Material shown section start

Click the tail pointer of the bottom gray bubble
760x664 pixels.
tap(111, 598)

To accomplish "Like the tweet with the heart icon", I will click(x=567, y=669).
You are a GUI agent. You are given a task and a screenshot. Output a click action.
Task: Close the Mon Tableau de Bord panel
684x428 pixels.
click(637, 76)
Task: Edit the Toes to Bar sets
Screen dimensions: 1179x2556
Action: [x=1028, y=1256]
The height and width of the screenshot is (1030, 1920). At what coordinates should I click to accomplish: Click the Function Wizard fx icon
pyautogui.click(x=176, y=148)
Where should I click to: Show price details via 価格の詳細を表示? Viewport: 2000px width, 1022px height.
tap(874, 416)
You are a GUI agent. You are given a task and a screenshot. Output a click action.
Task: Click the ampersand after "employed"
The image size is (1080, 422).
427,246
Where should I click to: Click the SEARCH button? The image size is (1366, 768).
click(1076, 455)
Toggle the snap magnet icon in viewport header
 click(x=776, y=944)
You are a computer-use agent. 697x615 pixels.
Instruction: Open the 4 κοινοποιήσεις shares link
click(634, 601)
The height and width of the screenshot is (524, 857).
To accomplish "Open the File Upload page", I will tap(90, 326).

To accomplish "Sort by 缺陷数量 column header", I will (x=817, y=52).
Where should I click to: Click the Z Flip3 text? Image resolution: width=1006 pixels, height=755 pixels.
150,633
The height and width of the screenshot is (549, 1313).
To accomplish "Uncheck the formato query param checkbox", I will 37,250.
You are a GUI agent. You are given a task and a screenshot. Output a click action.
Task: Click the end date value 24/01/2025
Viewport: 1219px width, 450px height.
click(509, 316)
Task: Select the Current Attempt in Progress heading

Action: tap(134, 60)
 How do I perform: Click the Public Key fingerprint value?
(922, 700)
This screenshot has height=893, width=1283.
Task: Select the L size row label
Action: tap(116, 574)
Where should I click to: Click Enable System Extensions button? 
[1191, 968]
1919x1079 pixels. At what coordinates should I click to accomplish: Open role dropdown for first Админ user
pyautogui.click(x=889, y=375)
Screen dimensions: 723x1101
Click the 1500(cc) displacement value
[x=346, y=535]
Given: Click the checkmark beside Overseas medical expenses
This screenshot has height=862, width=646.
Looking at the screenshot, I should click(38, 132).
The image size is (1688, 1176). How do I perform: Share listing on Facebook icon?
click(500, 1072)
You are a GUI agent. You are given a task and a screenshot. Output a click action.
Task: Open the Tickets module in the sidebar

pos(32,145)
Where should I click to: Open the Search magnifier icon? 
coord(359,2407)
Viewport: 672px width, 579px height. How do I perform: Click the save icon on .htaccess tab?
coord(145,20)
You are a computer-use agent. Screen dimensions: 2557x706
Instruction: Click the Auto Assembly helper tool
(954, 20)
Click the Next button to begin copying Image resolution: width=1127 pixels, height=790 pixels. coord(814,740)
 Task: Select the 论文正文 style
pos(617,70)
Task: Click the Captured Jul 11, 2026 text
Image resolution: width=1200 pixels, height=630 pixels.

Material shown section end

What this task involves: Every record is to be repeated exactly as it stands above.

Final answer:
Click the tail pointer of the bottom gray bubble
760x664 pixels.
tap(111, 598)

To accomplish "Like the tweet with the heart icon", I will click(x=567, y=669).
You are a GUI agent. You are given a task and a screenshot. Output a click action.
Task: Close the Mon Tableau de Bord panel
684x428 pixels.
click(637, 76)
Task: Edit the Toes to Bar sets
Screen dimensions: 1179x2556
Action: [x=1028, y=1256]
The height and width of the screenshot is (1030, 1920). At what coordinates should I click to accomplish: Click the Function Wizard fx icon
pyautogui.click(x=176, y=148)
Where should I click to: Show price details via 価格の詳細を表示? Viewport: 2000px width, 1022px height.
tap(874, 416)
You are a GUI agent. You are given a task and a screenshot. Output a click action.
Task: Click the ampersand after "employed"
The image size is (1080, 422).
427,246
Where should I click to: Click the SEARCH button? The image size is (1366, 768).
click(1076, 455)
Toggle the snap magnet icon in viewport header
 click(x=776, y=944)
You are a computer-use agent. 697x615 pixels.
Instruction: Open the 4 κοινοποιήσεις shares link
click(634, 601)
The height and width of the screenshot is (524, 857).
To accomplish "Open the File Upload page", I will tap(90, 326).

To accomplish "Sort by 缺陷数量 column header", I will (x=817, y=52).
Where should I click to: Click the Z Flip3 text? Image resolution: width=1006 pixels, height=755 pixels.
150,633
The height and width of the screenshot is (549, 1313).
To accomplish "Uncheck the formato query param checkbox", I will 37,250.
You are a GUI agent. You are given a task and a screenshot. Output a click action.
Task: Click the end date value 24/01/2025
Viewport: 1219px width, 450px height.
click(509, 316)
Task: Select the Current Attempt in Progress heading

Action: tap(134, 60)
 How do I perform: Click the Public Key fingerprint value?
(922, 700)
This screenshot has height=893, width=1283.
Task: Select the L size row label
Action: tap(116, 574)
Where should I click to: Click Enable System Extensions button? 
[1191, 968]
1919x1079 pixels. At what coordinates should I click to accomplish: Open role dropdown for first Админ user
pyautogui.click(x=889, y=375)
Screen dimensions: 723x1101
Click the 1500(cc) displacement value
[x=346, y=535]
Given: Click the checkmark beside Overseas medical expenses
This screenshot has height=862, width=646.
Looking at the screenshot, I should click(38, 132).
The image size is (1688, 1176). How do I perform: Share listing on Facebook icon?
click(500, 1072)
You are a GUI agent. You are given a task and a screenshot. Output a click action.
Task: Open the Tickets module in the sidebar

pos(32,145)
Where should I click to: Open the Search magnifier icon? 
coord(359,2407)
Viewport: 672px width, 579px height. How do I perform: Click the save icon on .htaccess tab?
coord(145,20)
You are a computer-use agent. Screen dimensions: 2557x706
Instruction: Click the Auto Assembly helper tool
(954, 20)
Click the Next button to begin copying Image resolution: width=1127 pixels, height=790 pixels. coord(814,740)
 Task: Select the 论文正文 style
pos(617,70)
Task: Click the Captured Jul 11, 2026 text
Image resolution: width=1200 pixels, height=630 pixels.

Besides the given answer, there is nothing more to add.